§ REQUIREMENT:
According to the text below about the Birmingham Bordesley constituency, which wards did the division consist of?

§ SOURCE EXCERPT:
* START *
Birmingham Bordesley was a borough constituency in the city of Birmingham, which returned one Member of Parliament (MP) to the House of Commons of the Parliament of the United Kingdom. Elections were held using the first-past-the-post voting system.

The constituency was created upon the abolition of the multi-member Birmingham seat in 1885 and abolished in 1918.

Boundaries 
Before 1885 Birmingham, in the county of Warwickshire, had been a three-member constituency (see Birmingham (UK Parliament constituency) for further details). Under the Redistribution of Seats Act 1885 the parliamentary borough of Birmingham was split into seven single-member divisions, one of which was Birmingham Bordesley. It consisted of the wards of Bordesley and St Bartholomew's.

The division was located in the south-east corner of the city, within its boundaries in 1885. To the west was Birmingham South, to the north Birmingham East, to the east Tamworth and to the south East Worcestershire.

In the 1918 redistribution of parliamentary seats, the Representation of the People Act 1918 provided for twelve new Birmingham divisions. The Bordesley division was abolished.

Members of Parliament 

Note: Broadhurst was an official Liberal MP who, as a leading Trade Unionist, was known as a Liberal/Labour politician. He was Secretary of the Trades Union Congress Parliamentary Committee (equivalent to the later office of General Secretary of the TUC) 1876-1885 and 1886–1890.
* END *
§ GIVEN DATA:
* START *
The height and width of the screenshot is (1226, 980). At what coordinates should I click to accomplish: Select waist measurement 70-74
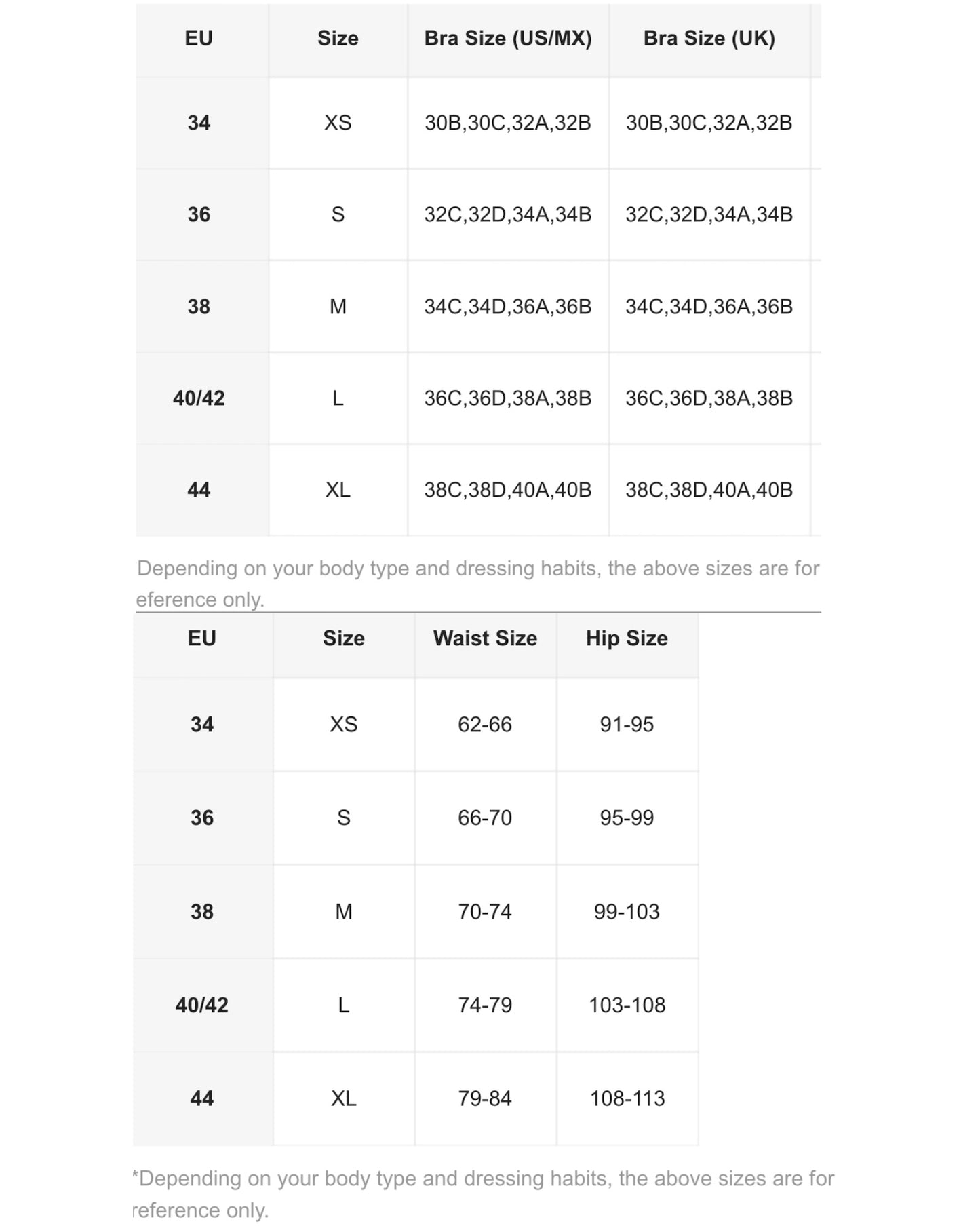click(485, 912)
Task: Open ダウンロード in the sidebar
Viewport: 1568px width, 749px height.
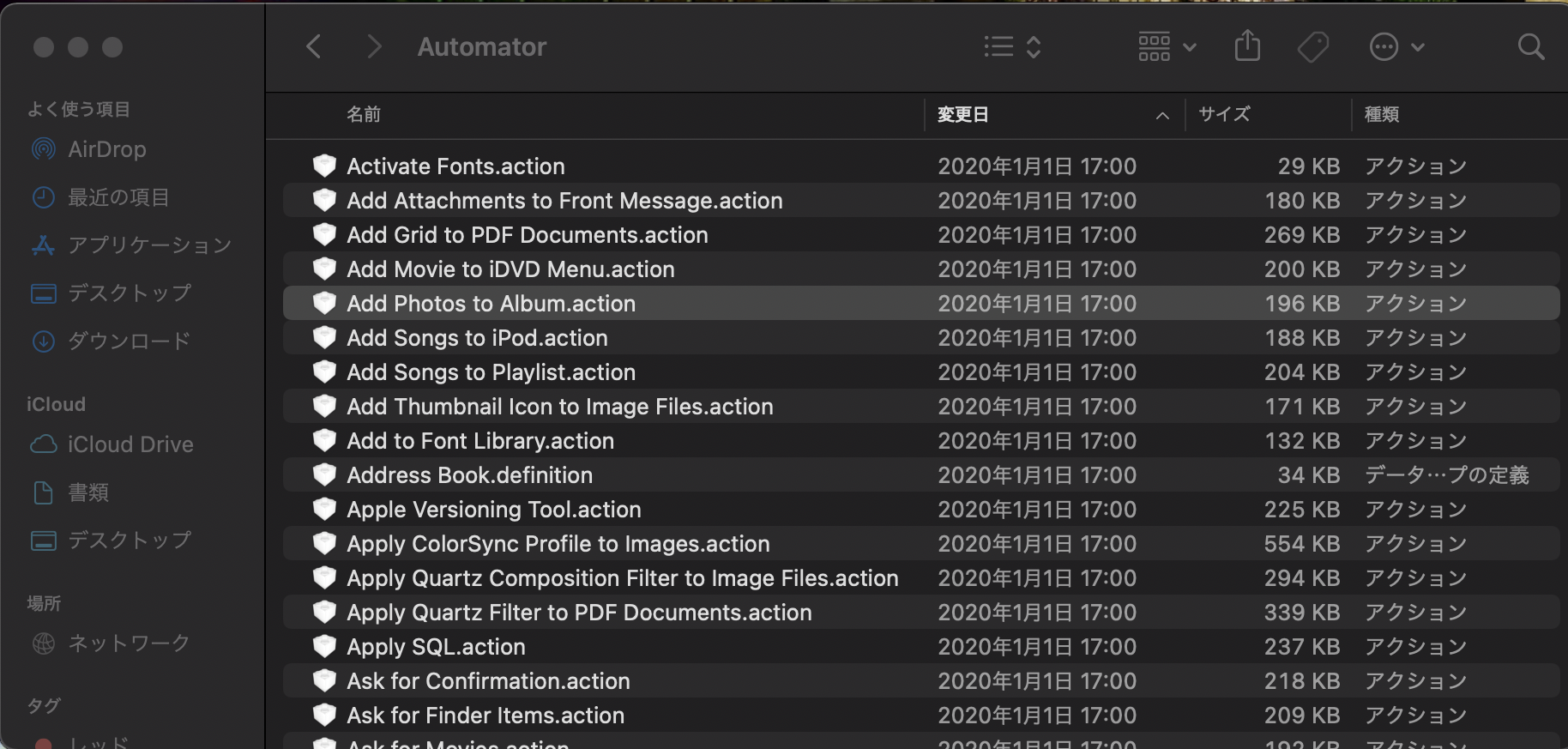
* END *
§ TASK OUTPUT:
Bordesley and St Bartholomew's.